Has this photo been de-stegoed? (and Clouds)

Tyler Durden camera_lumina at hotmail.com
Thu Dec 11 11:35:51 PST 2003


Variola wrote...

"How do you know the signature of the unaltered carrier-medium?
E.g., have you measured the LSBit noise from my camera recently?
Under which lighting conditions?"

Well, having done some optical signal processing (and getting a patent in 
that area, come to think of it), I imagined that most photos will naturally 
have some image noise in certain frequency bands...this noise would not have 
to have anything to do with your camera or whatever, but is probably a 
function of what's in the image. For instance, a picture of a naked girl 
standing in front of drywall probably has very little useful image energy in 
spatial frequencies represented down at the length of a pixel. In a spatial 
fft there's probably a lot of low frequency white noise for a while, until 
you get to the level of the shorter body hairs and whatnot. And then there 
may be spatial freuency bands between that and her height that are nearly 
unoccupied with image energy.

>From a spatial/fft perspective I imagined that this is where stego'd 
information goes. I also imagined that if it were done in a very simple way, 
the stegoed info will be fairly obvious to someone knowledgeable and looking 
at the spatial fft of the image. I imagine that it will look obvious 
because, to an expert, it won't look like the authentic kind of noise 
expected there. If the information is encrypted, I consider it possible that 
the noise may even look too "perfect" perhaps.

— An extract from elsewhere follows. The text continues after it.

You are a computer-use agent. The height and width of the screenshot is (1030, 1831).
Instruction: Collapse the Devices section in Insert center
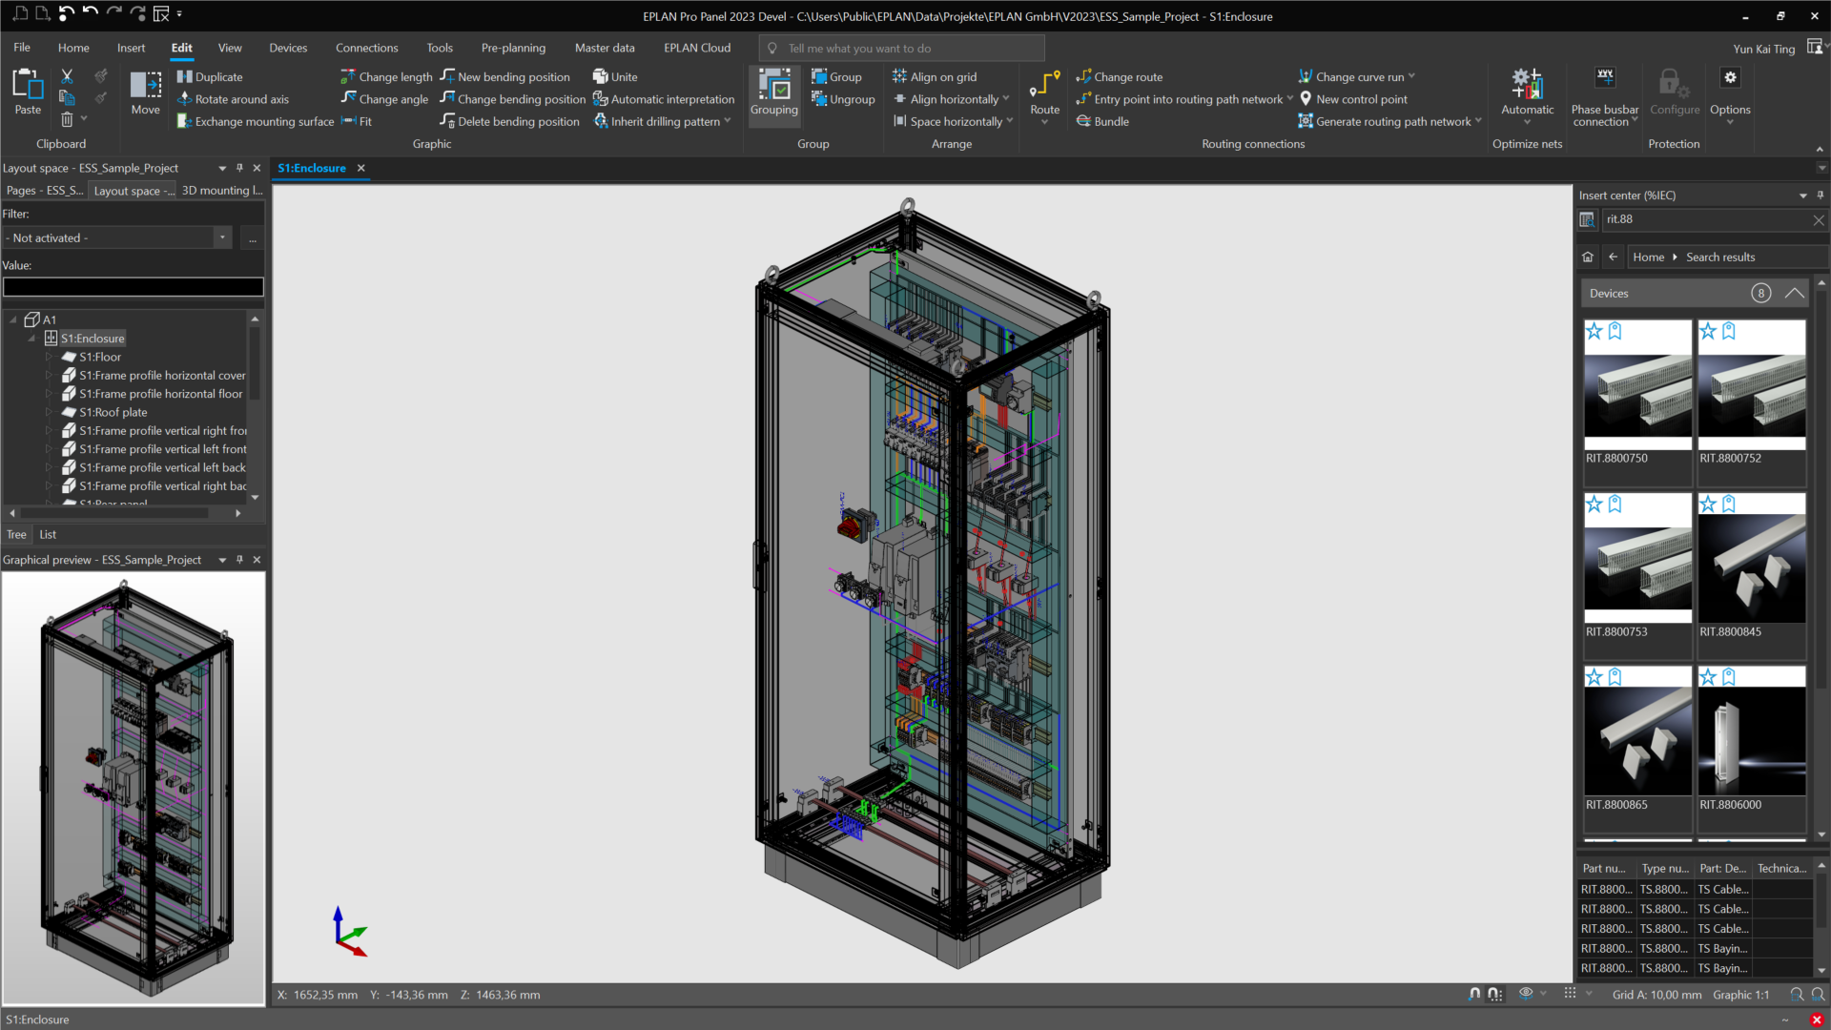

If that's true, then I suspect it's often possible to determine that a 
photo's stego has been removed. Or at least, there will be cases where stego 
removal will be "obvious".

Come to think of it, I bet TLA operatives are given precise instructions 
about what kinds of photos make for undiscernable stego (I'd bet where the 
spatial image information is not well-concentrated into "bands"). In other 
words, a photo with all different-sized objects in it. Perhaps they even 
travel with some photos for just this purpose.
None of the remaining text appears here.